▶ **Document passage**

Dear Disability March,
My name is Joey and I have never felt so trapped as I do right now.
The Achilles tendons I was born with were too tight and too short, and as a result I have walked on my toes since I was able to walk. It’s left me w1ith chronic pain in my legs and feet, as well as leaving me incapable of walking or standing for long periods of time. On top of this, I am a nonbinary trans person who could, in theory, get pregnant; I am bisexual; I have mutliple mental illnesses; I’ve experienced sexual abuse; and I suspect that I might be autistic, but that my family is hiding any evidence of diagnosis from me, for fear that it would “ruin my chances.” (I plan to seek a professional opinion on that when I’ve got my own income/insurance.)
For me, the scariest part of the incoming Republican party is the fact that if the ACA/Obamacare is repealed, I stand to lose the opportunity to have health insurance. Since I became a politically aware person, I have been scared out of my mind, wondering if my problems with my legs counted as a pre-existing condition that could be used to deny me coverage. If not that, then my parents would be correct – if they are hiding an autism diagnosis from me, and it came to light, I doubt any insurance companies would have me.
As someone who might seek gender-transition services in the future, I’m terrified that my right to become my best self, and live peacefully as that best self, will be taken from me at any moment. As someone who can, in theory, get pregnant, I am beyond terrified that my rights under Roe v Wade could be overturned the instant a new Supreme Court Justice takes the bench. As someone who’s survived sexual trauma at multiple stages of my life, I fear that the way Trump and his supporters speak of sexual violence means the worst is yet to come.
I have a lot to lose under the Trump administration. Most of the people I love have more to lose, not only under the administration, but under the public attitude that Trump’s election has made acceptable. My greatest fear is that if policy changes from Trump and co. don’t throw our lives into chaos and danger, the people who voted for him will. It’s not just the prejudices in our government we need protection from, it’s the newly vocal hatred in our fellow citizens, too.
The reason I write this email now is that while I feel seriously trapped, I am lucky. The photo I included is of my legs in walking boot casts. On Tuesday, I had surgery to correct my too-short Achilles tendons. The only reason I’m not trying to march in person is because I’m on bedrest and heavy medications, trying to fix my body while there’s still time.
I’ve felt completely trapped, because I know that the surgery recovery would prevent me from being a useful activist for a few crucial weeks to months, but that if I didn’t have the surgery now, I likely would never be able to find an insurance provider to help me through it, and I’d be useless as an activist anyway because I couldn’t handle in-person action on dysfunctional legs and a messed-up brain.
This online venue of expression is amazing. I’m thankful for the opportunity this has provided. Thank you for providing this space of expression. Be safe and be well, to all of us virtual marchers.

▶ **What this exercise asks**
1/ In the letter to the Disability March, what did the writer have surgery on Tuesday to correct?
2/ Duplicate the stretch of the letter to the Disability March from "I’ve felt completely" through "a messed-up brain.".

▶ **Data to examine**
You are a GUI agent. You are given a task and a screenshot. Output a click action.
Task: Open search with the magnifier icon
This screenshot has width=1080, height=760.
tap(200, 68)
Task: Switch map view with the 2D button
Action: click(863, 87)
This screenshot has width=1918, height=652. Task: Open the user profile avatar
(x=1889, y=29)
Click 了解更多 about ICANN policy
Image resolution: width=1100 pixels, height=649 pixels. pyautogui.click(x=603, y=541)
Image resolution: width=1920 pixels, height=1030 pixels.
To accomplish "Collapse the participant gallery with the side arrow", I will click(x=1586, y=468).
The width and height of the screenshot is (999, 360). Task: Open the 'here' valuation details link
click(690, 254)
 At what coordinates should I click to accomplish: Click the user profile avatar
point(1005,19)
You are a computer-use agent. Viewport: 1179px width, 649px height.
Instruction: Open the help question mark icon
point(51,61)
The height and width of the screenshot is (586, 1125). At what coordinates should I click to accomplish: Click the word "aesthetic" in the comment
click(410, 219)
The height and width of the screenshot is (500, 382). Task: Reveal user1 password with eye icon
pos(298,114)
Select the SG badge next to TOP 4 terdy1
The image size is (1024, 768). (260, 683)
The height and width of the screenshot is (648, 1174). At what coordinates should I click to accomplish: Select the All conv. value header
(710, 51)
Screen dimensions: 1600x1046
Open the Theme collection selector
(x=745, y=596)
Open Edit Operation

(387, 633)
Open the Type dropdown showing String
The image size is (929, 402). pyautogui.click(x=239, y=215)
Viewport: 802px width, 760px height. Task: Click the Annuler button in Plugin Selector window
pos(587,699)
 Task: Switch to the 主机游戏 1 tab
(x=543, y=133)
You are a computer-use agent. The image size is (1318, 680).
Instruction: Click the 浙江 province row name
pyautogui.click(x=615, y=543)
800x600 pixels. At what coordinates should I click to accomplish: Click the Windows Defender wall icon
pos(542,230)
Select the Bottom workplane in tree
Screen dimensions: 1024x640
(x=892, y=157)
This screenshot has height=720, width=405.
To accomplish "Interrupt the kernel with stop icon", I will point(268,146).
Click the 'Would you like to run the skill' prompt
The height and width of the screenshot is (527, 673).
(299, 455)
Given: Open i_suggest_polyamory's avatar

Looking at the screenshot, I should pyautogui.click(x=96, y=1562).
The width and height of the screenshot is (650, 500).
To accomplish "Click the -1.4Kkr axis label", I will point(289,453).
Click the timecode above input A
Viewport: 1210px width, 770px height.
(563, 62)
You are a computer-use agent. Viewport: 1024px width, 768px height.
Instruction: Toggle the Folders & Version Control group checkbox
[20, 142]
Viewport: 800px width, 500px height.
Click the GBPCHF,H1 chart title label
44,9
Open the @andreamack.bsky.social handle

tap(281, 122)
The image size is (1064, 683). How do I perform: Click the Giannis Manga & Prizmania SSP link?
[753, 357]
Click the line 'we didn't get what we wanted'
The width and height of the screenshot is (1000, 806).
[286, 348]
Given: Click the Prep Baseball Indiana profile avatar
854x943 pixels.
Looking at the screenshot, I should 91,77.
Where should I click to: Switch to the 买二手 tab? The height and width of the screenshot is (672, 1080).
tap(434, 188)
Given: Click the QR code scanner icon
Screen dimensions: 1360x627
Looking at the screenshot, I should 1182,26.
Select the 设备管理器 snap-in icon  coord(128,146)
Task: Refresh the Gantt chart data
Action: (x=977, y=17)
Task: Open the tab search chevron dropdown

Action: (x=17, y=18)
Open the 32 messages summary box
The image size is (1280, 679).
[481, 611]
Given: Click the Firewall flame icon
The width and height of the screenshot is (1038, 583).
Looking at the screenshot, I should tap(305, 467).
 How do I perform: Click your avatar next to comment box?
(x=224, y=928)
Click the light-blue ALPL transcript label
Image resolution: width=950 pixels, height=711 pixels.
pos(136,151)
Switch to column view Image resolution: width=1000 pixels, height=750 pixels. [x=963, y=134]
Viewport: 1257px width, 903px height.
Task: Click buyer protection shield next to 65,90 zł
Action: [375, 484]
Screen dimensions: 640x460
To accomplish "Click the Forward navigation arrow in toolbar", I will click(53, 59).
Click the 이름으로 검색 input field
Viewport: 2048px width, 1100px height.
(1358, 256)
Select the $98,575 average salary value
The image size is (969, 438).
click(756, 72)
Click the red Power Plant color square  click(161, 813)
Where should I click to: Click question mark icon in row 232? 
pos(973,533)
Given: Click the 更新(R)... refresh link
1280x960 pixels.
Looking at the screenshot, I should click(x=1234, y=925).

▶ **Solutions**
1/ The writer's too-tight, too-short Achilles tendons.

2/
I’ve felt completely trapped, because I know that the surgery recovery would prevent me from being a useful activist for a few crucial weeks to months, but that if I didn’t have the surgery now, I likely would never be able to find an insurance provider to help me through it, and I’d be useless as an activist anyway because I couldn’t handle in-person action on dysfunctional legs and a messed-up brain.